A Disneyland il clima non è sereno. Nonostante gli applausi che hanno accolto l’incontro con gli investitori lo scorso 10 dicembre e malgrado il rialzo del valore delle azioni, sono piovute critiche sull’operato dell’azienda. E a farle è stata la nipote del co-fondatore, Abigail Disney.

La donna, filmmaker e host del podcast All Ear, che ha accusato la multinazionale per le sue politiche salariali. «Non è accettabile», ha spiegato al podcast della radio americana KCRW, «che gli stipendi di quadri e dirigenti siano già tornati, dopo solo quattro mesi, ai livelli pre-Covid. Mentre sono state licenziate nel corso del 2020 oltre 28mila dipendenti, e altri 4mila saranno licenziati alla fine dell’anno».

Secondo l’ereditiera, che si dice «disgustata» dal rialzo del prezzo delle azioni, nonostante anche lei «ne tragga profitto», questi squilibri interni sono destinati a rovinare alla base la reputazione della multinazionale. «Il crollo morale è immenso. Non credo che il marchio e la magia possano sopravvivere di fronte a questo comportamento ai vertici». Adesso è «solido come l’oro, ma non durerà».

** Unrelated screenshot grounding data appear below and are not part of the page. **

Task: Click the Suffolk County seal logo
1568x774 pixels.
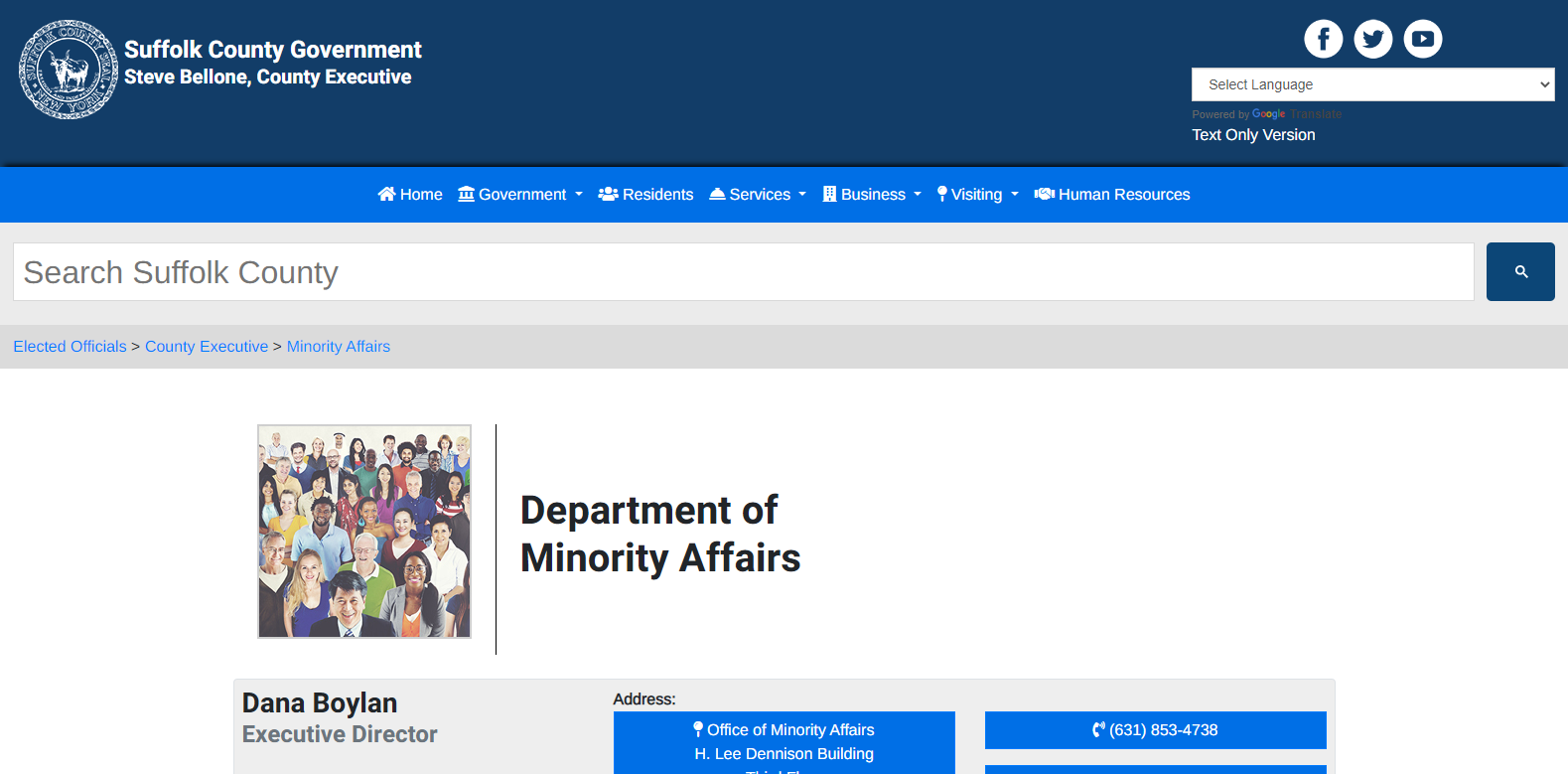Action: pyautogui.click(x=68, y=70)
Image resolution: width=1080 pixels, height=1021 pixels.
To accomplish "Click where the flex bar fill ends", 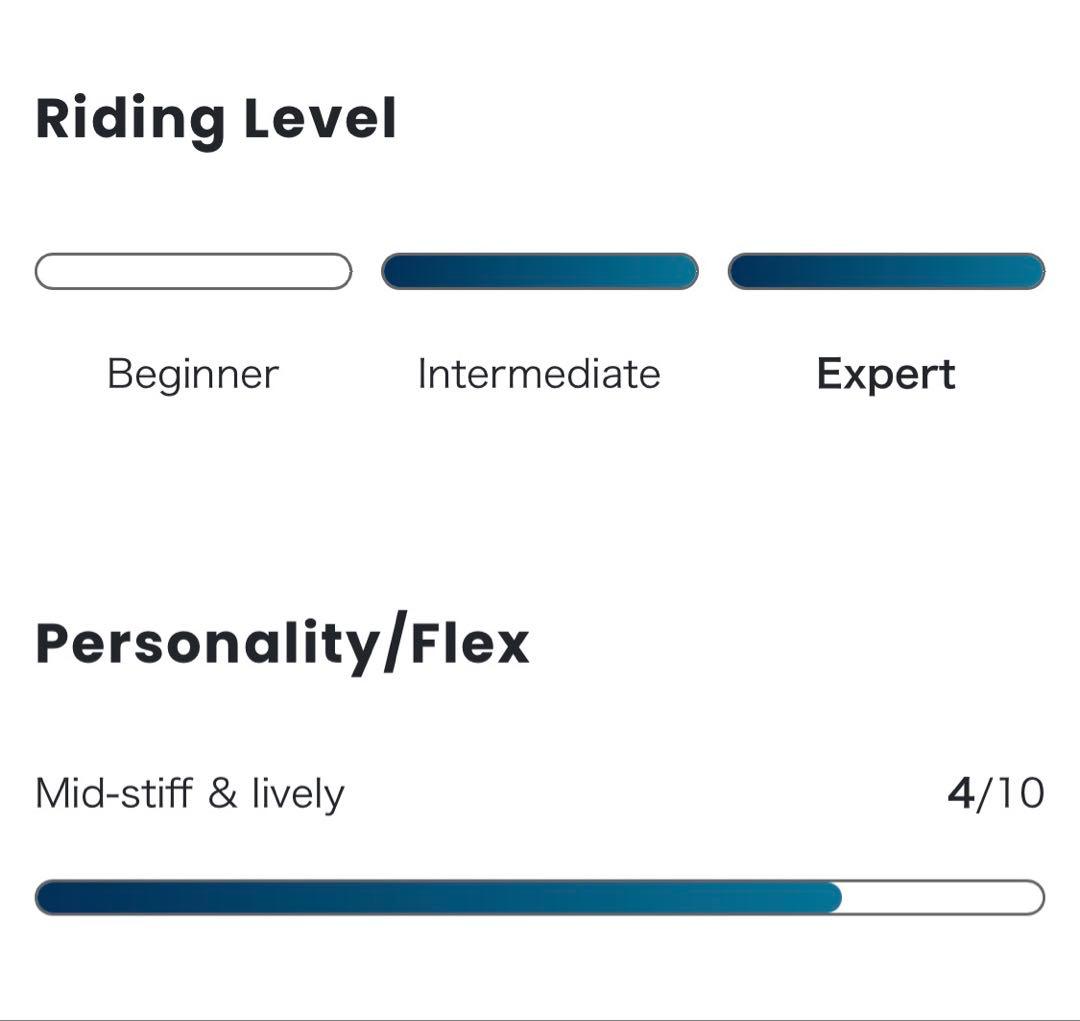I will (840, 897).
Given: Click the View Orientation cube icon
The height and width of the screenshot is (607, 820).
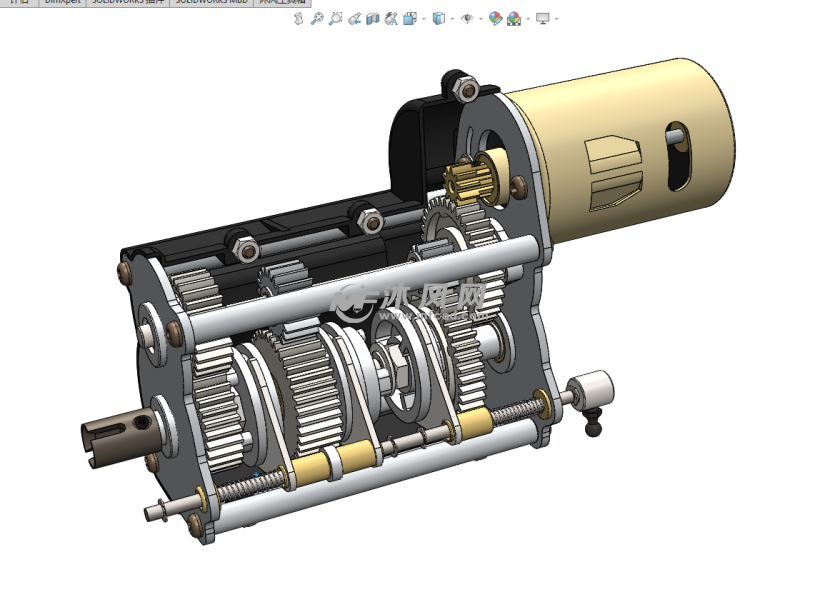Looking at the screenshot, I should (x=409, y=19).
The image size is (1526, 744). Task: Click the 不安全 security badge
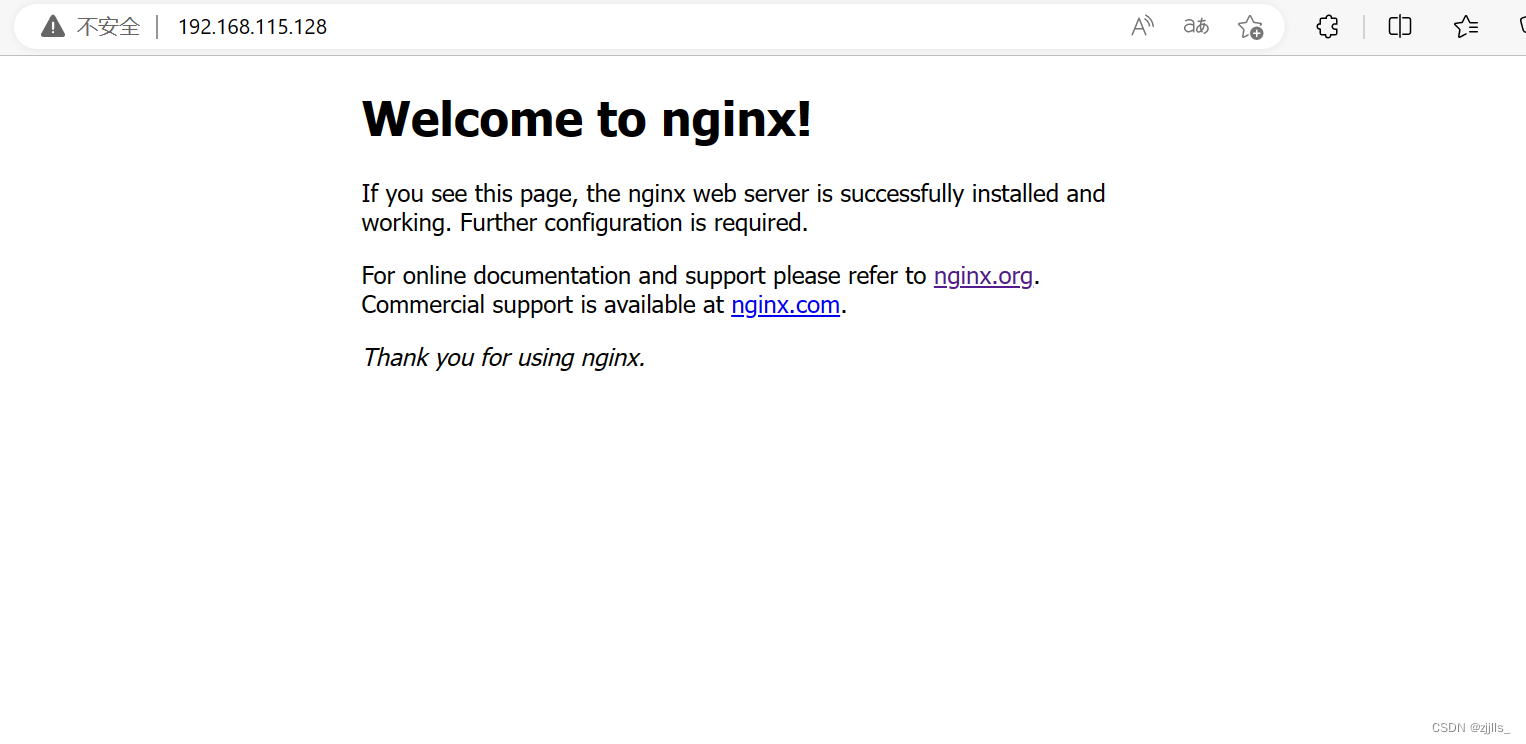[110, 26]
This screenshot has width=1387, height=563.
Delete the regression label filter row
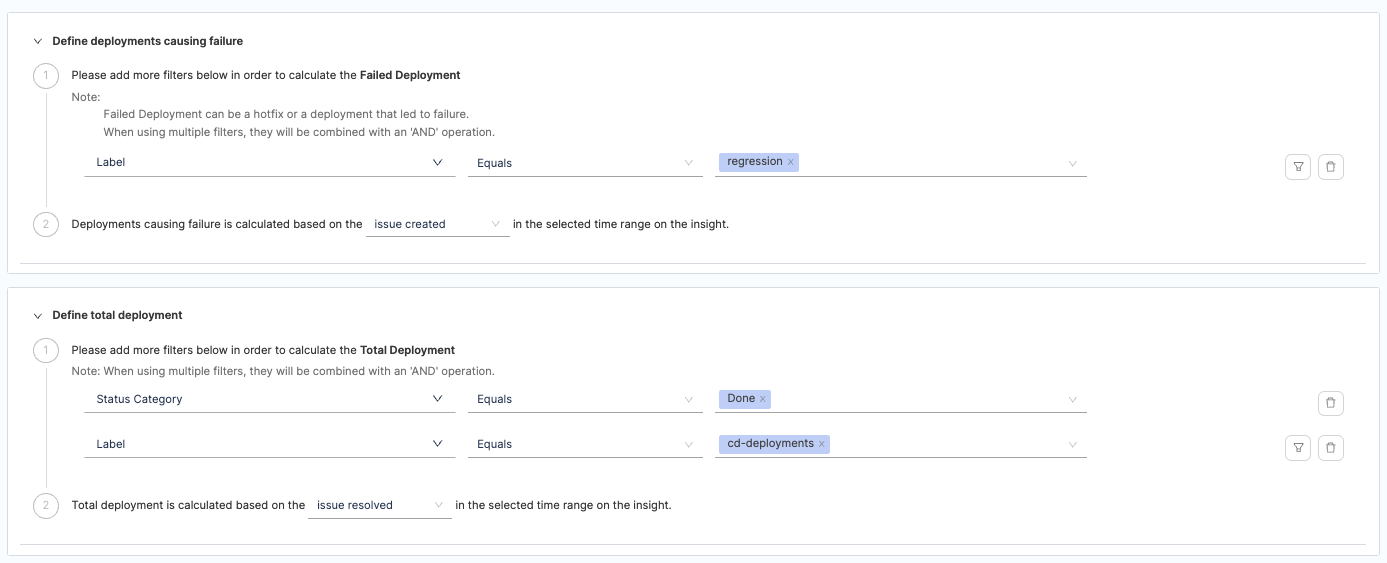coord(1330,167)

Non è la prima volta che Abigail attacca la gestione dell’azienda. Lo aveva già fatto in passato insieme al padre Roy (figlio del fratello Walt), quando si era trattato di organizzare la guerra, tutta interna, a Michael Eisner, che secondo l’erede aveva reso l’azienda «rapace e senz’anima». Fu rimpiazzato nel 2005 da Bob Iger, che adesso è al centro delle critiche di Abigail. «È un bravo manager», ha riconosciuto, «almeno secondo i parametri di Ebenezer Scrooge». Il leitmotiv è sempre lo stesso: l’avidità, l’arraffamento di denaro e, adesso, la sproporzione dei pagamenti tra i vertici e chi è più in basso. «Ogni volta che sollevo la questione il Consiglio mi guarda come se fossi un’aliena». Iger, per la cronaca, non è più Ceo della Disney proprio dal 2020 (il suo posto è andato a Bob Chapek) ma è stato richiamato come presidente esecutivo per traghettare l’azienda durante la crisi da coronavirus.

Il riferimento a Scrooge, oltre a essere in pieno tema natalizio, sembra tradire anche che l’immaginario di riferimento di Abigail Disney sia, appunto disneyano. E verrebbe da supporre che lei, per se stessa, ritagli quello di Robin Hood: ereditiera, per tutta la vita ha ottenuto solo da questo fatto un trattamento economico enorme, anche se – precisa nella sua intervista – ha dato tutto via in donazioni. Adesso si aspetta lo stesso passo (o qualcosa di simile) anche da personaggi al vertice come Iger, che solo nel 2018 ha guadagnato 65,5 milioni di dollari di stipendio. Meglio ancora, aggiunge, sarebbe riequilibrare le forze.

Certo, i tempi sono difficili, la crisi morderà e le ripercussioni dei licenziamenti (la maggior parte collegati alle chiusure dei parchi a tema) potrebbero essere più gravi del previsto. Ma che le accuse di Abigail siano sincere o meno, quello che si nota è che forse è cominciata una nuova, strisciante guerra ai vertici Disney.